Помню, очень меня поразило, что в такой страшный опасный момент этот невзрачный, слабый телом человек думает не о себе, не о целости своей головы, а, весь побледнев, держит в своем сердце образ любимой… Помнит о красной книжечке, которая потеряет после его смерти теплоту сердца, рядом с которым она всегда хранилась. Лицо другого товарища, справа, тоже представилось мне необыкновенным. С порозовевшими от напряжения белками, застывший в выражении сурового устремления вперед, он казался грозным пророком… Затем я мельком запечатлевал в сознании лица других, и те казались мне такими же необычными… Почему же ко мне снова подполз подленький страх?..

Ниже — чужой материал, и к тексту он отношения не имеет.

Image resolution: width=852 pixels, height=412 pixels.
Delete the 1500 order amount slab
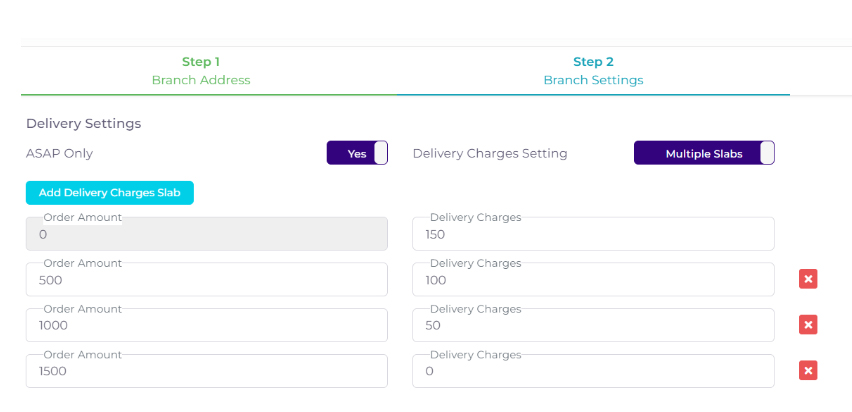click(808, 370)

…По мере того как росли стоны, вопли, проклятья врагу, по мере того как усиливался грохот наших танков и орудий, небо и земля превращались в сплошное кровавое зарево, пахло горелой землей. Горячие острые осколки снарядов на моих глазах рвали на части людей – я чувствовал, что моя «индивидуальность» с жалким страхом за свое бренное существование тает, как воск… Страх первого впечатления от боя прошел. Мое тело, как и раньше, приседало, прикрывалось, пряталось за бугры, но теперь уже не только потому, что меня еще не совсем покинул страх: мозг вступал в свои права. В бешеном темпе контролировал он мои впечатления. Я познавал, что люди умеют умирать. Умирали сразу и медленно. Умирали спокойно, как засыпали, не выпуская винтовки. Умирали разбросанно, судорожно… Женщины и мужчины в белых халатах самоотверженно, привычно перевязывали раненых и быстро уносили на носилках. Один плечистый санитар с добродушным лицом вдруг выпрямился во весь свой высокий рост и упал. Подбежала маленькая девушка с красным крестом, пощупала его пульс, припала ухом к груди и, убедившись, что он мертв, быстро продолжала начатую им перевязку. Страх отходил… Надолго ли?..
…Молодой белобрысый фриц неожиданно вынырнул откуда-то сзади и прицелился в Иванова. Прямо в затылок… Я успел выстрелить фашисту в лоб. Теперь страха не было. Было напряжение, настороженное ожидание, нетерпеливость: «А, ну, где вы, подлюги? Покажитесь!..»
…Словно одержимый, я рванулся вперед.
– Стой, черт! Ошалел? Пригнись! – у самого лица крикнул Иванов и дернул за полу шинели вниз в окопчик. Это меня спасло.
На наше укрытие за молодыми березками шли враги. Их было восемь, нас – двое.
– Когда подойдут – шарахнем гранатой! Тише… – сказал Иванов и… кашлянул.
В какое-то едва исчислимое мгновение один из немцев поднял руку и выстрелил в нашем направлении. Иванов чуть приподнялся и присел. Я размахнулся и бросил гранату. Страха больше не было!
– Подлюги! – зарычал я. – Пришли на нашу землю! Сволочь! – и от второй гранаты меня отбросило в хаос.
Грохот и дым покрыли березки, фашистские значки, самоуверенные лица. Как-то вдруг ощутился запах родной земли, сухих осенних листьев, смоченных кровью товарища, мелькнула в сознании и надломленная березка, на мгновение ощутилась острая боль в ноге.
– Малов! Плохо?.. Ранен?.. Ничего… пройдет… Врагам хуже… Совсем капут… – уложил одним махом восьмерых! – слышался мне откуда-то издалека, глухо, как из колодца, голос.
– Партбилет Иванова… письмо Марусе… – только запомнилось мне.
Сознание ушло…
Я кончила читать «Записки». Теперь загадка перестала быть для меня загадкой.
После войны мне стало известно, что Малов был героическим участником еще одного боя. Больше я его не встречала.